Nello specifico, solo analizzando le politiche di delocalizzazione avviate dalle sette aziende sovra indicate, riteniamo siano a rischio nel breve periodo (anno 2010) circa tre/quattro mila posti di lavoro, con evidente sottrazione di volumi di attività all’intera filiera delle TLC.

Ed il tutto esclusivamente per aumentare gli attuali profitti a vantaggio degli azionisti, come risposta ad un calo dei guadagni, in un settore che genera comunque profitti e liquidità.

In particolare come SLC-CGIL denunciamo una politica non solo di esternalizzazioni di attività verso imprese di outsourcing italiane (Comdata, Almaviva, Teleperformance, E-Care, ecc.), ma - tramite subappalto delle stesse - verso aziende oggi operanti in Romania, Albania, Tunisia, Turchia, Sud America.

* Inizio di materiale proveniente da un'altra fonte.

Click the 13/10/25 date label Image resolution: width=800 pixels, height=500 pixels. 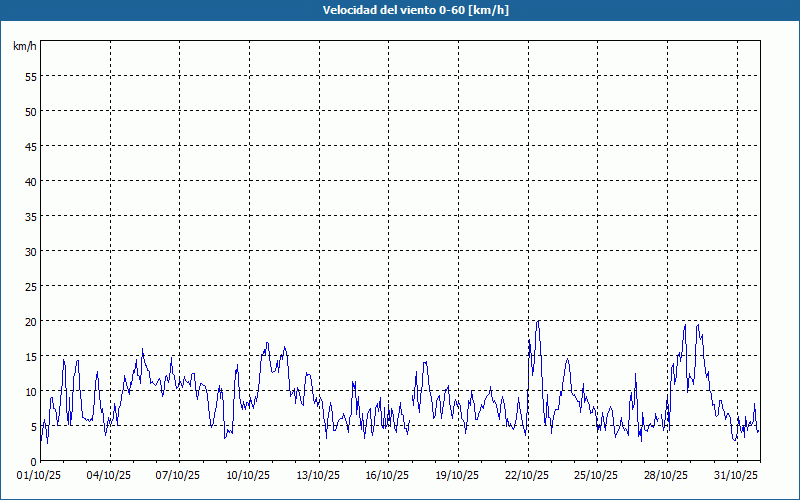[319, 475]
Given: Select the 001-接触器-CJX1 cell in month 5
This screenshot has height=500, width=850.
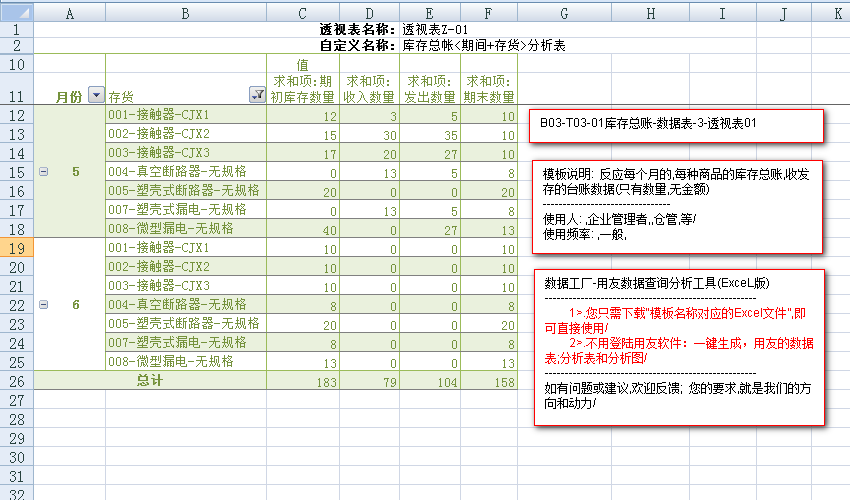Looking at the screenshot, I should pos(185,115).
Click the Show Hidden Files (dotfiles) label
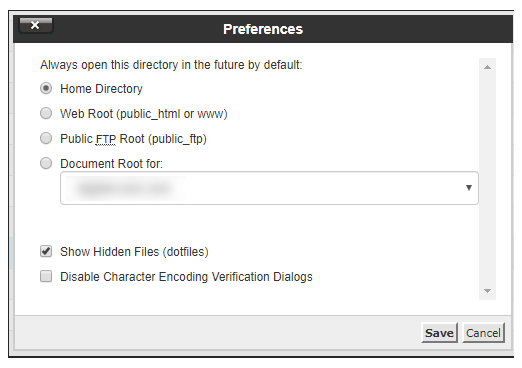The image size is (522, 368). click(134, 252)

Una scelta questa sbagliata socialmente e industrialmente, in contraddizione con la produzione normativa dell’Autorita Garante per la Comunicazione (AGCOM) che, anche ultimamente, ha sottolineato l’esigenza di una maggiore trasparenza, una maggiore responsabilità delle imprese titolari di licenza, una maggiore attenzione alla qualità verso i consumatori (si veda per tutte la delibera n. 79/09).

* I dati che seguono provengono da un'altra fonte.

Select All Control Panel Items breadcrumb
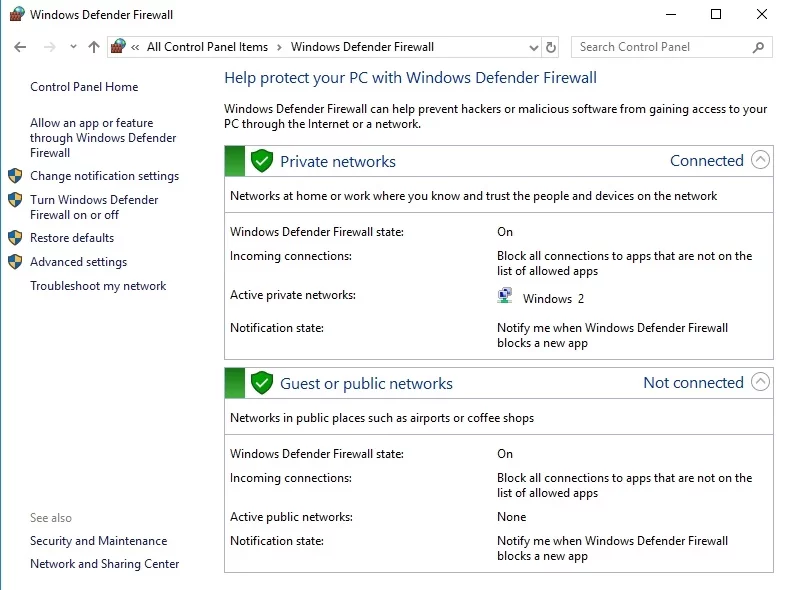The image size is (785, 590). click(207, 47)
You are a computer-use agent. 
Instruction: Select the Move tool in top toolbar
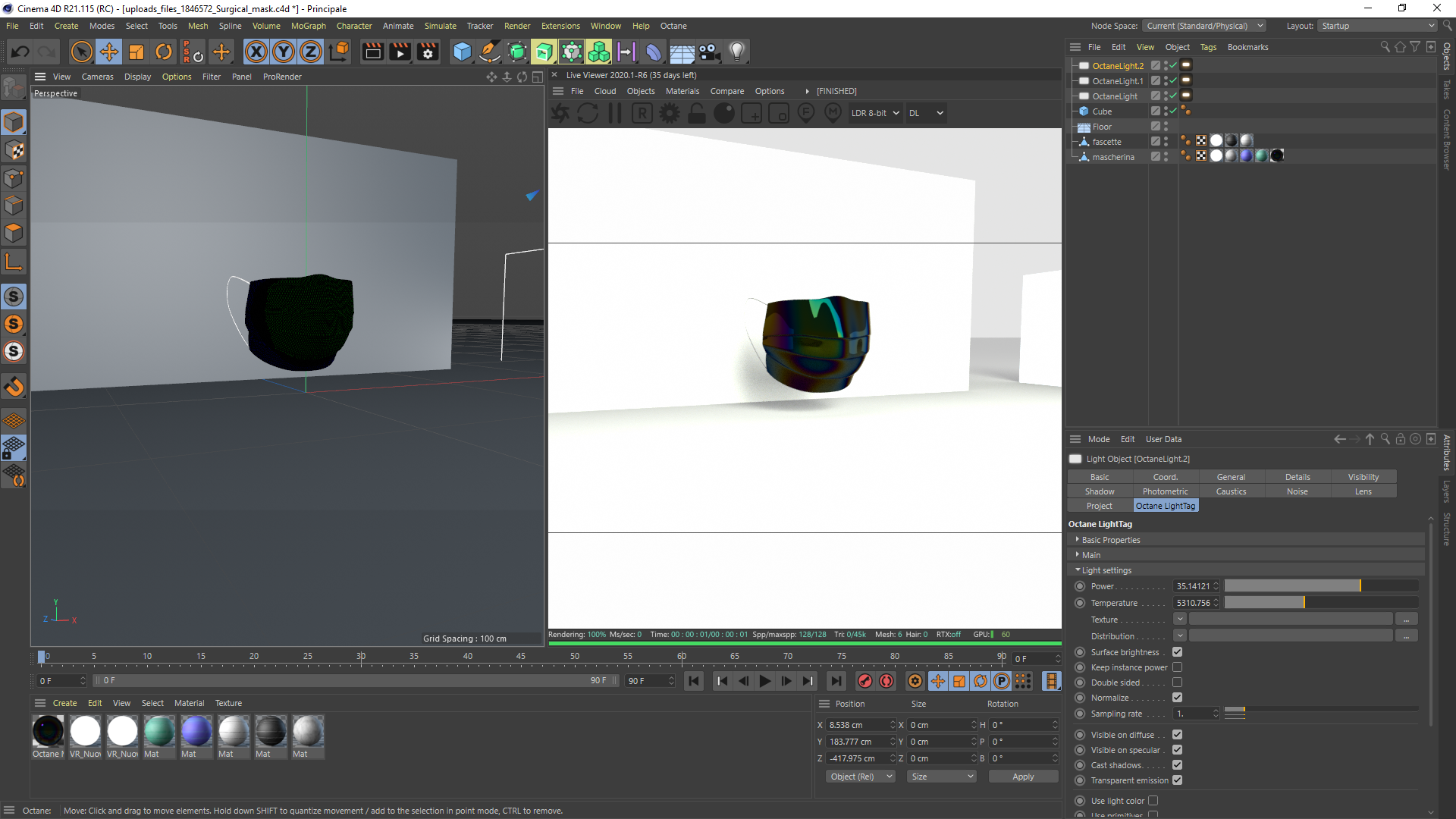pos(108,52)
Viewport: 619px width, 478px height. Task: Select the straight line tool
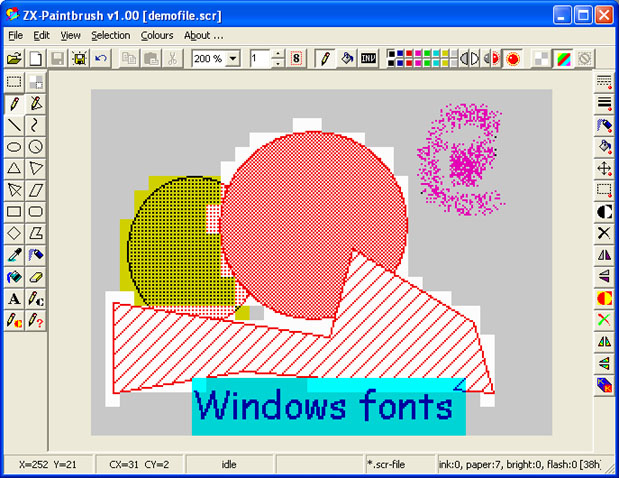coord(14,125)
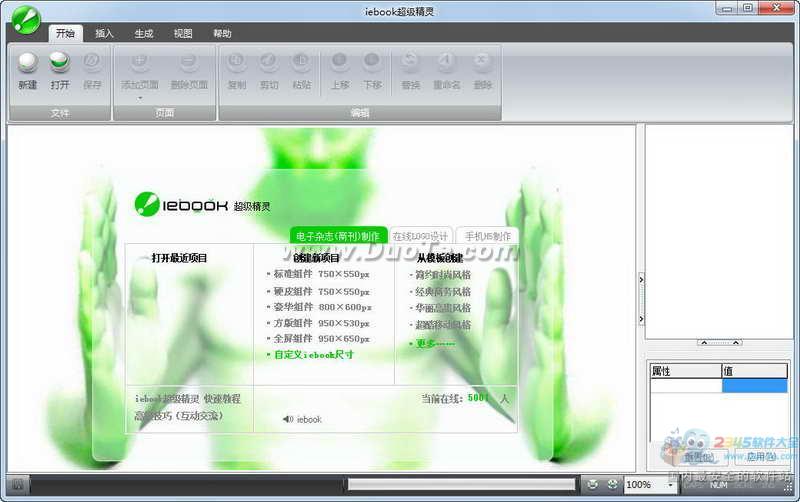Click the blue value cell in properties table

pyautogui.click(x=755, y=385)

Una scelta sbagliata socialmente in sé ma che si colloca oggi in un momento di difficoltà dell’economia nazionale con una delle più gravi crisi occupazionali degli ultimi decenni: il sistema delle imprese (soprattutto quelle che si basano su servizi avanzati, sulla capacità commerciale di fornire soluzioni personalizzate, ecc.) dovrebbe salvaguardare i livelli occupazionali, eventualmente ripensando le politiche di esternalizzazione di volumi di attività, non certo incoraggiandole.

Lo scandalo delle imprese che riducono la forza lavoro ed intanto esternalizzano e delocalizzano.

Vi è poi uno “scandalo nello scandalo”. Da un lato assistiamo da parte di queste aziende (Telecom, H3G, BT) ad una politica di riduzione dei livelli occupazionali interni (tramite contratti di solidarietà, cassa integrazione, mobilità incentivata, ecc.) con forti sacrifici da parte dei lavoratori più sindacalizzati; dall’altra vi è una politica di sistematica riduzione di attività fino ad oggi lavorate in casa (per esempio di Telecom) su cui potrebbero essere riconvertiti gli esuberi dichiarati.

Per di più secondo un modello che “stressa” le imprese di outsourcing con politiche sugli appalti basati al massimo ribasso, tanto da rendere difficile anche la stessa tenuta occupazionale negli outsourcing che sono - quindi - “invitati” a sub appaltare all’estero.

Insomma, siamo alle prese con una vera e propria strategia che rischia di:

a- ridurre le attività lavorate internamente dalle grandi aziende, riducendo i livelli occupazionali interni ed impedendo possibili riconversioni degli attuali occupati;

b-“stressare”con gare al massimo ribasso anche la parte finale della filiera,con outsourcing sempre più ridotti a divenire stazioni appaltanti di altre aziende (con fenomeni di sub appalto, che fanno perdere poi “le tracce” delle stesse attività di customer);

c-incentivare la delocalizzazione di attività a forte valore aggiunto,verso paesi dove le condizionidei lavoratori sono drammatiche.

Il tutto per aumentare i margini di profitto, con grande danno verso tutti: i lavoratori dipendenti delle grandi aziende, i lavoratori degli outsourcing, i clienti finali (cui dati vengono lavorati presso aziende estere, con buona pace della qualità, della trasparenza, della tutela della privacy). E questo in un momento di difficoltà del sistema paese, con centinaia di migliaia di disoccupati in più.